Firstly, i wanted to say that totally praise this *Adémar de Chabannes* cd called
*Troped apostolic (plainchant) mass for St.Martial (1029).
*
When you lisen to it to a moderated volume thus said whiteout headphones, yoou dont get the feeling , the flavor of this master work lead by Frederick Renz and his New york Ensemble for early music,than i say the following put on headphone and lisen to it loud, when i mean loud it's loud...
to feel the full flavor, like being in a monastery being there while it was recorded or extrapolated
in time of ancient lore and beleive your in year 1029 or when it was made.

So i thank early music fondation for putting out this awesome records and Ex Cathedra the label.

Than i would like to mention the following if you like this record chance are you will like mister distinguished Marcel Pères,* Polyphonie Aquitaine of Saint Martial de Limoges*, fabuleous ensemble once again, same era, early polyphony.

You guys want to ad something , new on the table to this post?, comments impressions, thought.
I have pair these two has fundamental lisening.This is if you like early polyphony depths...

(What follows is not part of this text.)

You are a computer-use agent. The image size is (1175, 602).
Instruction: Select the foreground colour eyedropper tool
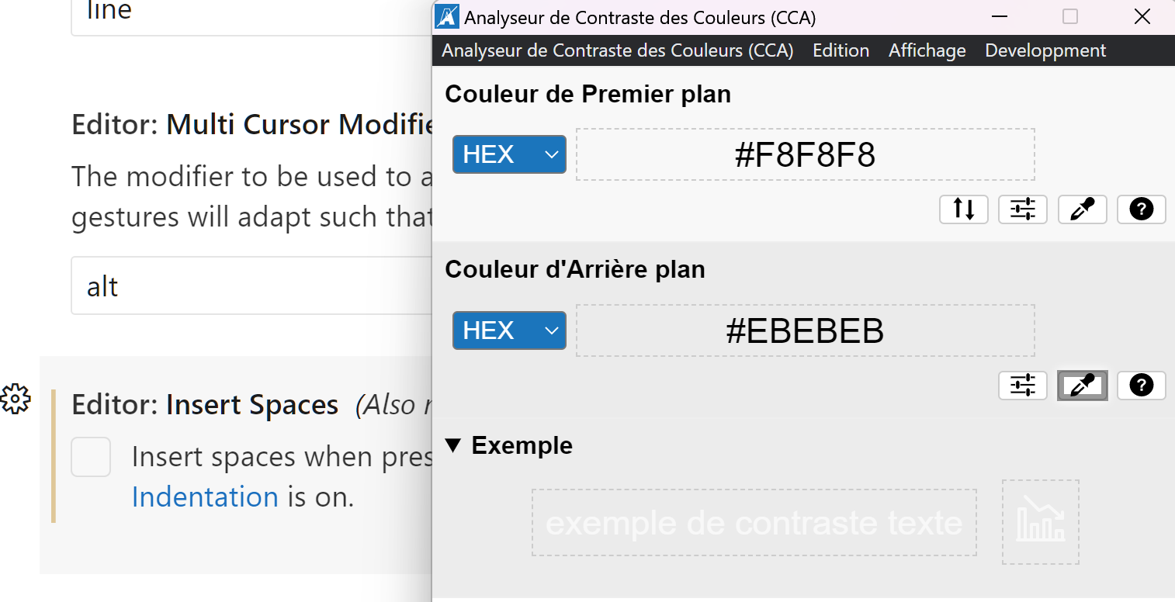(x=1082, y=209)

Thee almost forgotten lore of ancient time that remain fundamental and crucial has learning for early days polyphony, if you are an audiophile(thee who love and cherrish music) or an aspirant scholars musicologist or simply an _ars antiqua_ lover, than there your full plate , please enjoy this meal,

Music is food for the mind, a healthy mind bring a sane soul _ quote _the profundis

:angel:


----------



## Mandryka (Feb 22, 2013)

The thing I enjoyed most on the Aquitaine music CD is O primo homo coruit. It was Peres's first CD with Ensemble Organum, and I've never enjoyed it as much as his second one, The Christmas Mass from Notre Dame.


----------



## Mandryka (Feb 22, 2013)

I've just been listening to this beautiful thing and I thought of you






A swan has left the firm land with its flowers, and flown out over the sea. It begins a lament for its unhappy state, shaken by winds and storms. Full of anxiety it attempts to rise above the mountain waves, but cannot; it sees fish in abundance for food, but is unable to catch them. Then as dawn breaks iits strength returns and, singing sweetly, it flies to the delights of firm earth "Gather around all creatures and praise the high king." (From John Stevens, _Words and Music in The Middle Ages._ (Cambridge))

Hillier sings a version of it, much shorter and rather well, he attributes it to Abelard


----------